We developed new skills such as how to track specific animals based on their footprints and behaviours they may use whilst out in the bush. For example, when looking at elephant footprints we searched for mud on trees as elephants rub off the mud to remove parasites. This experience was very interesting and allowed me to learn more about the natural behaviours of the animals we were tracking.
One of my highlights of this trip was visiting the cheetah rehabilitation centre. Here we witnessed the progression of a breeding program for Cheetahs, with the intention of releasing them back into game reserves and the wild.

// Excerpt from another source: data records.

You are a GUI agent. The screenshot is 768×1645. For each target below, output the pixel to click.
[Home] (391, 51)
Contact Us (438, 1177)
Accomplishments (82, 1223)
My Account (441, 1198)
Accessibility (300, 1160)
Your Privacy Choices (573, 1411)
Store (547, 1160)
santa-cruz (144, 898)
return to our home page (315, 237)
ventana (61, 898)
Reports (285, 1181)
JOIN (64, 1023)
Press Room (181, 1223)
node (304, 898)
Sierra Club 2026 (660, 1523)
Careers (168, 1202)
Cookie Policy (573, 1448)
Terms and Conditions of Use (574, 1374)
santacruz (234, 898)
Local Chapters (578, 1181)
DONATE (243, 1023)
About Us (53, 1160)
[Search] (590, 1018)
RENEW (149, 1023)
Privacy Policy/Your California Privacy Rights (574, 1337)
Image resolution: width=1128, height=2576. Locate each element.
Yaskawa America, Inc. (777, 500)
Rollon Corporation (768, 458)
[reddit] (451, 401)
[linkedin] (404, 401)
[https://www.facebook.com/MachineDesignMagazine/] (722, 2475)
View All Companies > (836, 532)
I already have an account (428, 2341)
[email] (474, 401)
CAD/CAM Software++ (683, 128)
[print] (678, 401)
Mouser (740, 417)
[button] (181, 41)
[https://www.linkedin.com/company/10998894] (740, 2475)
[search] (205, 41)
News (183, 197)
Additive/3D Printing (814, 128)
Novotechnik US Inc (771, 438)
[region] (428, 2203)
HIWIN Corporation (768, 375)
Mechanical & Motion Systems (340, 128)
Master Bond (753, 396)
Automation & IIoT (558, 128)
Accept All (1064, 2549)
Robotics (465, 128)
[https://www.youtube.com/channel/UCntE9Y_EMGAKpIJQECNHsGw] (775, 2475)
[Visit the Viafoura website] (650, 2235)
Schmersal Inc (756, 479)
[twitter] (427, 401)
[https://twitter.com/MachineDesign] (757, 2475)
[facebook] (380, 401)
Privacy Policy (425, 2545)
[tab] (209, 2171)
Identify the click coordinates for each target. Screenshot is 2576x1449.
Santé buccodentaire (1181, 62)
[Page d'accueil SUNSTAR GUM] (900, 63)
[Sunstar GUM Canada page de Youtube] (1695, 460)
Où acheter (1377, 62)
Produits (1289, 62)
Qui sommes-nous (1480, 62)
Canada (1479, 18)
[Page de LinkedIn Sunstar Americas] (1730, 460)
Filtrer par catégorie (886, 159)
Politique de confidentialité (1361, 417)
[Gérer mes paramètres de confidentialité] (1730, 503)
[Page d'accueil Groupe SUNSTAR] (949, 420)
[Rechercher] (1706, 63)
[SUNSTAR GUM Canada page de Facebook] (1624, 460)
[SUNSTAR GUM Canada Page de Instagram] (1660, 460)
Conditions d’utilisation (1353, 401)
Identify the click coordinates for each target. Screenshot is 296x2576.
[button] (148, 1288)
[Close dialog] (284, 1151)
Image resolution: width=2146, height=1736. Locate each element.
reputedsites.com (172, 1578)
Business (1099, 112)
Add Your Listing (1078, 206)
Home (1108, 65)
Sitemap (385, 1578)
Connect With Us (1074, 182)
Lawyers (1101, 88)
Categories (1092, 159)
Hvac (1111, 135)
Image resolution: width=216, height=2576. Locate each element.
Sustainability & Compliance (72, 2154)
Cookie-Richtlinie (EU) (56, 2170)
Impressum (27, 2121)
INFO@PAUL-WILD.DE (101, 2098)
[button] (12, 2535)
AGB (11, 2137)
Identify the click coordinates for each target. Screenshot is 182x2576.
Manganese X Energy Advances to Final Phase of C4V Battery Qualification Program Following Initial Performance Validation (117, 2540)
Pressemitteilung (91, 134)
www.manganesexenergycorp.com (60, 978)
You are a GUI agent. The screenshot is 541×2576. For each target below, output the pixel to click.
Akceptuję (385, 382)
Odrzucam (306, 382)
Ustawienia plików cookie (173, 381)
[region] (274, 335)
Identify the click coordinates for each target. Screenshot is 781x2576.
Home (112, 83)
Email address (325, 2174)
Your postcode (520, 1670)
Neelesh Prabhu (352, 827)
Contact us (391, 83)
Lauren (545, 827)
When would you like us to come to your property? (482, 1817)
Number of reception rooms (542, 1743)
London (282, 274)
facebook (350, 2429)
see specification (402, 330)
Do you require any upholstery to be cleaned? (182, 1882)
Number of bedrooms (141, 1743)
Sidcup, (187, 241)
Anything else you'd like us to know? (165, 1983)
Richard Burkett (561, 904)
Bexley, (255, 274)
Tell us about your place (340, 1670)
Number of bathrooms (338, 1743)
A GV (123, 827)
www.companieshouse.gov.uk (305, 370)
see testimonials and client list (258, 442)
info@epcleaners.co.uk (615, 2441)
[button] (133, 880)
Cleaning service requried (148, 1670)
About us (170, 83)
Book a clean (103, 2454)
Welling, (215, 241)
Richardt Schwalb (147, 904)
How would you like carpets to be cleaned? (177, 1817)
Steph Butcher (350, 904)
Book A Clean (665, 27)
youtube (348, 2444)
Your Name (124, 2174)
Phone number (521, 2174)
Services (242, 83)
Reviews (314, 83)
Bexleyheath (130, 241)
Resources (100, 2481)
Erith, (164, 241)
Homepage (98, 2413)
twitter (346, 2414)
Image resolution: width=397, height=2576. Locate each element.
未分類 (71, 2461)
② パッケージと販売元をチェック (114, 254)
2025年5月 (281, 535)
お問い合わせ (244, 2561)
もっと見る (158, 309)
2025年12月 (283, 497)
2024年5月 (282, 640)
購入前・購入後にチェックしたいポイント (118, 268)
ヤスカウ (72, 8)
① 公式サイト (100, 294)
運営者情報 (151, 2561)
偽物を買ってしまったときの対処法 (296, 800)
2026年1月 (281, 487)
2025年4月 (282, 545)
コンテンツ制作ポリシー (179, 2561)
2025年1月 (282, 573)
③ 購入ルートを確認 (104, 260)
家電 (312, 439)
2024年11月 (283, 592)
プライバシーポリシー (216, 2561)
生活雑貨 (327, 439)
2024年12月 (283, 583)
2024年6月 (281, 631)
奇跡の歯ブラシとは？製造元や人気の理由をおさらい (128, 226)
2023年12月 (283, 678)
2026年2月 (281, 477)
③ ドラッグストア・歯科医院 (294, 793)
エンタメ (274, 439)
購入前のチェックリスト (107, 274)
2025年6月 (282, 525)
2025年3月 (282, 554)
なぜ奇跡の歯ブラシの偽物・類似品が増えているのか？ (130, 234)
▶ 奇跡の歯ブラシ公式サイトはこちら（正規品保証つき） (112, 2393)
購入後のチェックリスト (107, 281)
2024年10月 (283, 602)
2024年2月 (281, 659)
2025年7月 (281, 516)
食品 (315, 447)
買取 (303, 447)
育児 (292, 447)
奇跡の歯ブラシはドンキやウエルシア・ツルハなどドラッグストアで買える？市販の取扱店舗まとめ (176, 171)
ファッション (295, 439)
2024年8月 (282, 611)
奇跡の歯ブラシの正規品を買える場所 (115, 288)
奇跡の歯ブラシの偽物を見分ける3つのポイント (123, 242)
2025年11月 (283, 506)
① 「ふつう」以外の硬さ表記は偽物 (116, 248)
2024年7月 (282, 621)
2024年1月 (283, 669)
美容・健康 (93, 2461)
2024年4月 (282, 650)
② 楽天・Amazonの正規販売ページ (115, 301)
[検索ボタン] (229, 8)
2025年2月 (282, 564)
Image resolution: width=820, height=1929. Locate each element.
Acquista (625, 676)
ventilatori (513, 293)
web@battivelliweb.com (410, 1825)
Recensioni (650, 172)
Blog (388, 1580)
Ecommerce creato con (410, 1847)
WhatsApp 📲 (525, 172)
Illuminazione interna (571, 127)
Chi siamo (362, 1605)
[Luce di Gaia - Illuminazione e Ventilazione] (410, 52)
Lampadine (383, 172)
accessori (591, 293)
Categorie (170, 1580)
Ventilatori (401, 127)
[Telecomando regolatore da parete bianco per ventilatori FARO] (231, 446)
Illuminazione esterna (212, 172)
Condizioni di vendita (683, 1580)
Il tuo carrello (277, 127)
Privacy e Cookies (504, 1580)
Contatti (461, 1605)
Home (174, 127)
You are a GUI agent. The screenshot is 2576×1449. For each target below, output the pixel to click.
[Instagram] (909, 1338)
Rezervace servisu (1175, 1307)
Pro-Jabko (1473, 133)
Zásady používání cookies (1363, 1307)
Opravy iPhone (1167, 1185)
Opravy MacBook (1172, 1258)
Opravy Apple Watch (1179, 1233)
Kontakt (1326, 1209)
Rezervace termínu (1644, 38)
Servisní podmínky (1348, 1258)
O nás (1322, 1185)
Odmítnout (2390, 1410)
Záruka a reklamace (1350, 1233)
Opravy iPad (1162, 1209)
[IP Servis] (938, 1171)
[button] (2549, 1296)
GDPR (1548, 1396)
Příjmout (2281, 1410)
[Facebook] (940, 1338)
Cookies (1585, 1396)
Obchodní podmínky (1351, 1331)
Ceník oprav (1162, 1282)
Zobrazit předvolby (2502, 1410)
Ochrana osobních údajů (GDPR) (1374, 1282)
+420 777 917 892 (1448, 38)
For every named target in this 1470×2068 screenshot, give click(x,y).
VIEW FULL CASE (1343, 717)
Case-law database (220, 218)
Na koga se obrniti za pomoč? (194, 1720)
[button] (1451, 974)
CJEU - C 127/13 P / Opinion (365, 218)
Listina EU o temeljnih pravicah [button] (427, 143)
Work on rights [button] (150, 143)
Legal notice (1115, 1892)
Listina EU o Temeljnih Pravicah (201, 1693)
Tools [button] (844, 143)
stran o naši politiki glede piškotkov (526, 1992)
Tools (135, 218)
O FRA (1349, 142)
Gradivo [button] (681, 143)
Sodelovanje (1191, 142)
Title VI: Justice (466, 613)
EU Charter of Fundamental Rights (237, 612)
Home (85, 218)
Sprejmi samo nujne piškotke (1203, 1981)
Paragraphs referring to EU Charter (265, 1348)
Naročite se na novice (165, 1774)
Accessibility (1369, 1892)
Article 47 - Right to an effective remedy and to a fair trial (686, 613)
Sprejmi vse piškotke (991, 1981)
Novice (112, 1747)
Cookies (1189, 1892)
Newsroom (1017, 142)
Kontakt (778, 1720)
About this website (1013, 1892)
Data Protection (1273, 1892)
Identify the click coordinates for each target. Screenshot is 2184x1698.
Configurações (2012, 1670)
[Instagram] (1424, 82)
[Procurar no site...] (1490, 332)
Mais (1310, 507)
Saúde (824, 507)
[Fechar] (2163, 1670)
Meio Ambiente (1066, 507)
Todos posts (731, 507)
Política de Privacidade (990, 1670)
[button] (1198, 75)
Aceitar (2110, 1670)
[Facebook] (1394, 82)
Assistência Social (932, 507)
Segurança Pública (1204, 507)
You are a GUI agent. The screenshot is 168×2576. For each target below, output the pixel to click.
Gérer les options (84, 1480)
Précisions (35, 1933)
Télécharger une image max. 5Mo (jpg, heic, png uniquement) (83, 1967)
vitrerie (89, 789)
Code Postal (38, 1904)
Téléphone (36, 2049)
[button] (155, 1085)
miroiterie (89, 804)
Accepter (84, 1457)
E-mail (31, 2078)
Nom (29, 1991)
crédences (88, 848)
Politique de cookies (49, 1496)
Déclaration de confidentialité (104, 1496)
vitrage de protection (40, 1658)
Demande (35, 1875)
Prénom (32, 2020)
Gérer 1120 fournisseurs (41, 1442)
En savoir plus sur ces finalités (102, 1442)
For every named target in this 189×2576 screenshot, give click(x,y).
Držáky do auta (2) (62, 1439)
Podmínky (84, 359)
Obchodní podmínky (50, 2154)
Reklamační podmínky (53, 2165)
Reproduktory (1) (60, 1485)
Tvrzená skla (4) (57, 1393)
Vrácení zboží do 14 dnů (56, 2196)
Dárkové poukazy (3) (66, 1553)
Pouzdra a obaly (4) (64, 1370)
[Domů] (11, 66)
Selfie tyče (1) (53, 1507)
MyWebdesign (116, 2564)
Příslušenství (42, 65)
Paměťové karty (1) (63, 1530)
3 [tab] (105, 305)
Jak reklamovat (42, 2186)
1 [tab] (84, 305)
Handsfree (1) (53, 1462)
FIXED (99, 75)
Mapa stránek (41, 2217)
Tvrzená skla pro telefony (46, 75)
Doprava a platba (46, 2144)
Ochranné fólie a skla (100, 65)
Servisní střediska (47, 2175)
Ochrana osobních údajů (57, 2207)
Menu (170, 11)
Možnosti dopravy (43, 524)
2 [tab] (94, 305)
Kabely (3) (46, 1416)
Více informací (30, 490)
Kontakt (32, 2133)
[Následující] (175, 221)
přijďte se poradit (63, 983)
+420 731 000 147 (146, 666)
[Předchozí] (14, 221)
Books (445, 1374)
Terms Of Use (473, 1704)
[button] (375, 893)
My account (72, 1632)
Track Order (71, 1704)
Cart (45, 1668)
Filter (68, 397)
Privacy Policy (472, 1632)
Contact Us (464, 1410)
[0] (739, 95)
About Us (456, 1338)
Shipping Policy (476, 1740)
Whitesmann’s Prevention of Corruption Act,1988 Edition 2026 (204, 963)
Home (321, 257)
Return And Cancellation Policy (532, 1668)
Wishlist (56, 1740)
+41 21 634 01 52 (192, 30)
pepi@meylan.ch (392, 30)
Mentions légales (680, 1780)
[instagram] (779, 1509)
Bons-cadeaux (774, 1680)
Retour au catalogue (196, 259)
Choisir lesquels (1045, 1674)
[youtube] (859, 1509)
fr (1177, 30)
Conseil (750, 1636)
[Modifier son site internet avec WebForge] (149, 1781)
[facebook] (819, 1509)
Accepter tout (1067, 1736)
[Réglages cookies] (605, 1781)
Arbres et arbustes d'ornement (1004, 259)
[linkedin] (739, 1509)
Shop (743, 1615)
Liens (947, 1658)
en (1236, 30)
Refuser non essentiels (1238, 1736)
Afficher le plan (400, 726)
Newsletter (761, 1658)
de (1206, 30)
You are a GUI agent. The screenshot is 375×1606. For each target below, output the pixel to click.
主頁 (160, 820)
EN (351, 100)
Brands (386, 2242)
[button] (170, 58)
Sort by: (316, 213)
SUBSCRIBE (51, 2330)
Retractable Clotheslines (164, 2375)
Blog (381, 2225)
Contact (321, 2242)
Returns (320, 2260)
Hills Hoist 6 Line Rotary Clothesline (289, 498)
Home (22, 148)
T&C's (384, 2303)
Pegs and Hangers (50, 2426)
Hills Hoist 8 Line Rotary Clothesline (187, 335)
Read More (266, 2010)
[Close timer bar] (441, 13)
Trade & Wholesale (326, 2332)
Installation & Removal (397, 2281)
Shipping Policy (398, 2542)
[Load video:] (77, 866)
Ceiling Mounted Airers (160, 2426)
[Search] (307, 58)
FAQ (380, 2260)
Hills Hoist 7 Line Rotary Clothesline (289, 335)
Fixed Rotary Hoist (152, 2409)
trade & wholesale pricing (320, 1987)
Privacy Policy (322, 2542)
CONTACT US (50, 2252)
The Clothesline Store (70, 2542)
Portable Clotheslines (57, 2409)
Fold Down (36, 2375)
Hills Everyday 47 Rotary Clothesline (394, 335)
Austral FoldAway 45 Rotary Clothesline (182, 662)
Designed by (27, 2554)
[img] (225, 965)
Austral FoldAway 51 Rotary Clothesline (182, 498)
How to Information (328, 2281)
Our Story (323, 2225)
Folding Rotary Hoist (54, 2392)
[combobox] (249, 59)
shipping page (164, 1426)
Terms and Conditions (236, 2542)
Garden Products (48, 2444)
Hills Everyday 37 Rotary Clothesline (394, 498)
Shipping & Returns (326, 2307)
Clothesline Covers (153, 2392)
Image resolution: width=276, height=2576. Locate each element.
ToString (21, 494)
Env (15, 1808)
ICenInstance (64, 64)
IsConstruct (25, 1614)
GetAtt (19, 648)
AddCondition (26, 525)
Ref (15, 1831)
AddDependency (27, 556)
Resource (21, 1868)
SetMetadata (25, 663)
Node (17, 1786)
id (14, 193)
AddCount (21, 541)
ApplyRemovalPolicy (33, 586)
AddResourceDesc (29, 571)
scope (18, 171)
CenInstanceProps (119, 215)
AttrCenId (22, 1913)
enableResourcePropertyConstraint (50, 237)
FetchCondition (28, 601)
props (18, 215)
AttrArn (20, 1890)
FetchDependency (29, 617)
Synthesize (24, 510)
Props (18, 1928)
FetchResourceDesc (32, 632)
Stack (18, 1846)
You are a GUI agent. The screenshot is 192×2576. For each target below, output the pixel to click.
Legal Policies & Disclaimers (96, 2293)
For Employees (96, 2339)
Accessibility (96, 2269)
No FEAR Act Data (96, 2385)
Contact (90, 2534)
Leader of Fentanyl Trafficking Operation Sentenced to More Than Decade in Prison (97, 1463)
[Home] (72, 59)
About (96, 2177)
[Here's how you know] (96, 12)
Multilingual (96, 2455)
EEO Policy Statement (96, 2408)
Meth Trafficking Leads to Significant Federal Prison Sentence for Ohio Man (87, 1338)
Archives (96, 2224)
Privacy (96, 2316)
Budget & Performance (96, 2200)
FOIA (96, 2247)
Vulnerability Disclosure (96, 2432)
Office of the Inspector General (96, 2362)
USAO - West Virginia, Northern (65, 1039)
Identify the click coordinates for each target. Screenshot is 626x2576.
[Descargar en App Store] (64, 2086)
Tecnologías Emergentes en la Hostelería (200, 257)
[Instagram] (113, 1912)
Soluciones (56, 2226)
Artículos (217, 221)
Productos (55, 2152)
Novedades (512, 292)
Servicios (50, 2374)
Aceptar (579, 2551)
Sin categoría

There are less than 7,500 Cheetahs left in the world according to the World Wildlife Federation. At the cheetah breeding centre, their aim was to help increase this number by breeding cheetahs and releasing them back into the wild.
I was lucky enough to see this first hand as we were allowed to view a few of the cubs that would later be released when old enough. I also saw some captive cheetahs running through the centre.
When visiting Moholoholo rehabilitation centre I saw many animals that where effected by poachers and habitat loss. In this centre, the thing that shocked me the most was the number of snares that were recovered on the premises in the last year. This exceeded my expectations and made me realise that poaching alone can have a drastic effect on a species.
Overall the experience which I most enjoyed was the game drives through the bush. This is where I was able to see a range of animals enjoying the safety of the reserves. The drives also allowed me to see the big 5. These include leopards, lions, rhinos, elephants and buffalo. The drives also provided some amazing views that overlooked the reserves and allowed us to watch a magnificent sun setting on the African landscapes.